According to this, yes. Ken Mehlman thinks Republicans can make gains in California, a state they once owned lock, stock and barrel but that has gone Democratic in each of the last 4 national elections.
The key to it appears to be an echo of the national trend: exurban areas are getting redder and redder while the large Democratic metro-areas are becoming less populous. Combine that with a Republican Governor and Mehlman has reason for optimism:
California is home to nearly 37 million people -- one of every eight Americans -- and is projected to add as many as 11 million more in the next two decades, roughly the equivalent of the state of Ohio. But while population growth is slowing in left-leaning coastal areas like Los Angeles and San Francisco, it is accelerating in more conservative regions such as the Central Valley and the Inland Empire area east of Los Angeles.
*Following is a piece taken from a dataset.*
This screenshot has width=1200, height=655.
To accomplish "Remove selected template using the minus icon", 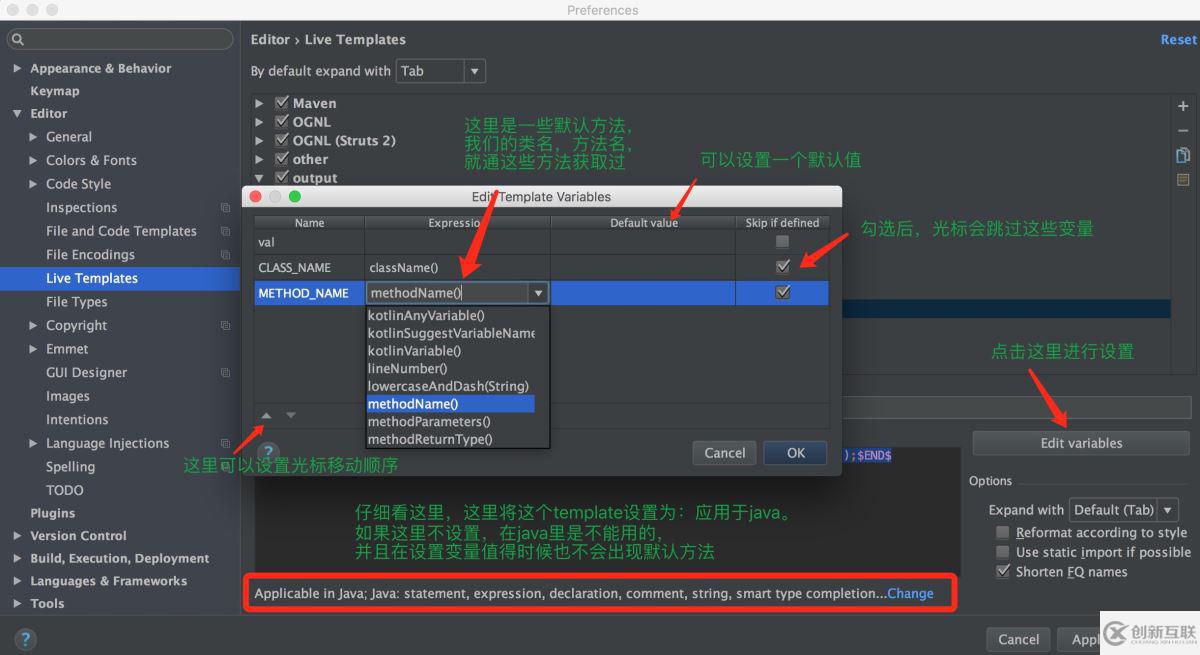I will pos(1183,130).
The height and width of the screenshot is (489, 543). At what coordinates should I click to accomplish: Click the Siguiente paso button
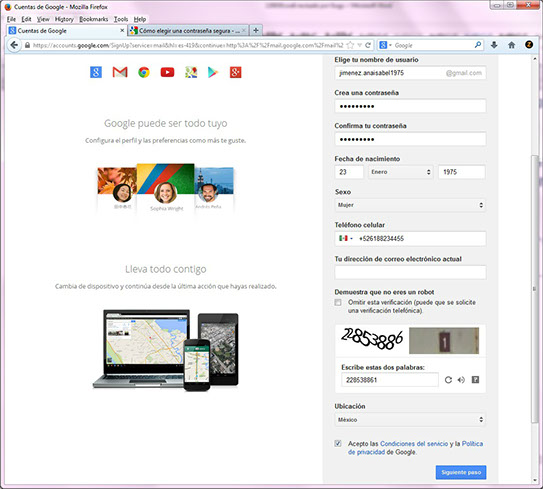tap(461, 472)
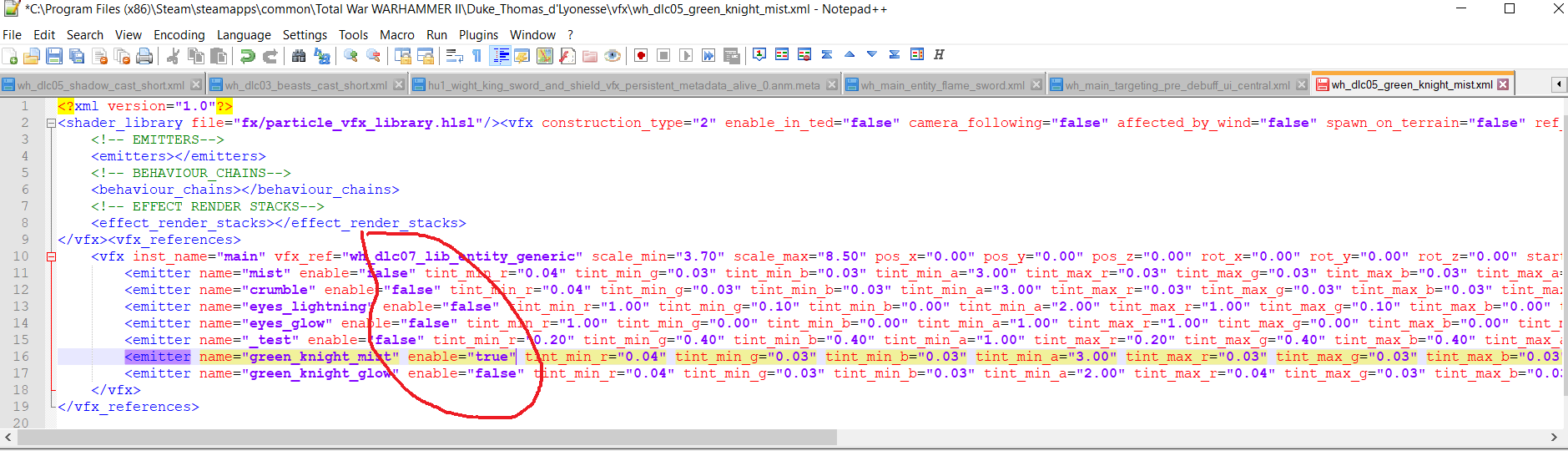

The state's large Hispanic population, long staunchly Democratic, has become somewhat less so in recent years. Bush won 32 percent of California's Hispanic vote in 2004, up from 28 percent in 2000. Schwarzenegger won about a third of Hispanic voters in the 2003 recall election even though Democratic Lt. Gov. Cruz Bustamante, a Hispanic, was also on the ballot.
Mehlman has seized on those trends, traveling to California every six weeks this year for outreach work in Hispanic, black and Asian American areas. On a recent visit, he addressed a Hispanic community center south of Los Angeles and a black leadership forum in Sacramento, and held several fundraisers and meetings with GOP lawmakers.
In his outreach to ethnic minorities, Mehlman said he stresses the party's commitment to economic self-reliance and traditional family values.
It all remains to be seen if the trends can be reversed, but there appears a slim ray of hope that my home-state may in fact regain some of it's collective sanity!